Born in Ethiopia to an Irish mother and Ethiopian father, Negga was raised in Limerick, Ireland (while also spending time in England). When she was only 7, her father was killed in a car accident. Negga used the tragedy as a driving force in pursuing her dream and studied at the Samuel Beckett Centre at Trinity College Dublin.
She nabbed her first recurring TV role on the Irish TV series Love Is the Drug in 2004. After seeing Negga act, director Neil JordanBreakfast on PlutoCillian Murphy, Liam Neeson and Stephen Rea. That year she also appeared in Isolation and Color Me Kubrick. In 2013, Negga landed her first high-profile movie role alongside Brad Pitt in World War Z.
With the world now watching her, Negga’s performance as Mildred Loving (one half of the couple whose arrest for interracial marriage in 1960s Virginia began a legal battle that ended segregation laws) in 2017s Loving was her breakthrough role.
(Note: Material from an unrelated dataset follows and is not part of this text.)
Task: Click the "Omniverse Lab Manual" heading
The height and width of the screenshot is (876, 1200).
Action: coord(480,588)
She garnered accolades and nominations from the Golden Globes, the Academy Awards and the Critics’ Choice Awards. She also won an IFTA Award for Best Actress in a Leading Role, Film. And then Rebecca Hall came calling.
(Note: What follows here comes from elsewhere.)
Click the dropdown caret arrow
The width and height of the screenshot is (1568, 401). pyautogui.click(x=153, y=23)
Passing is an adaptation of the Harlem renaissance novella of the same name by Nella Larsen. It tells the story of two Black women, Irene Redfield and Clare Kendry, each of whom can “pass” as white but who live on opposite sides of the color line in 1929 New York. Rebecca Hall managed to turn the 93-page book into a full-length movie, giving both her leads the room to explore their complicated relationships with the world, themselves, and each other.
“I think I was so struck by how witnessed I felt reading Passing, to be honest. I fell completely in love with both Irene and Clare because I firmly believe that they’re two sides of the same coin. I fell in love with Clare because I was jealous of her. I was jealous of her abandon and her joie de vivre, her refusal to be anything but herself. I think that’s extraordinary. Especially for a woman of color at that time,” Negga said speaking at this year’s New York Film Festival.
Both Negga’s accent and her understanding of Black American nuance are flawless. “A lot of people who grew up in Ireland and England…our gaze was very much towards America. Culturally speaking especially, we grow up with so many films and TV from America and literature. So, I think that sort of shorthand is really there in our consciousness really. And especially growing up and listening to the accent,” Negga recalls.
Negga is reportedly next set to executive produce and star in a limited drama series about Josephine Baker, in addition to making her Broadway debut as Lady Macbeth alongside Daniel Craig in a production of Shakespeare’s Macbeth. In 2020, she was ranked number 10 on The Irish Times list of Ireland’s greatest film actors. She now resides in Los Angeles.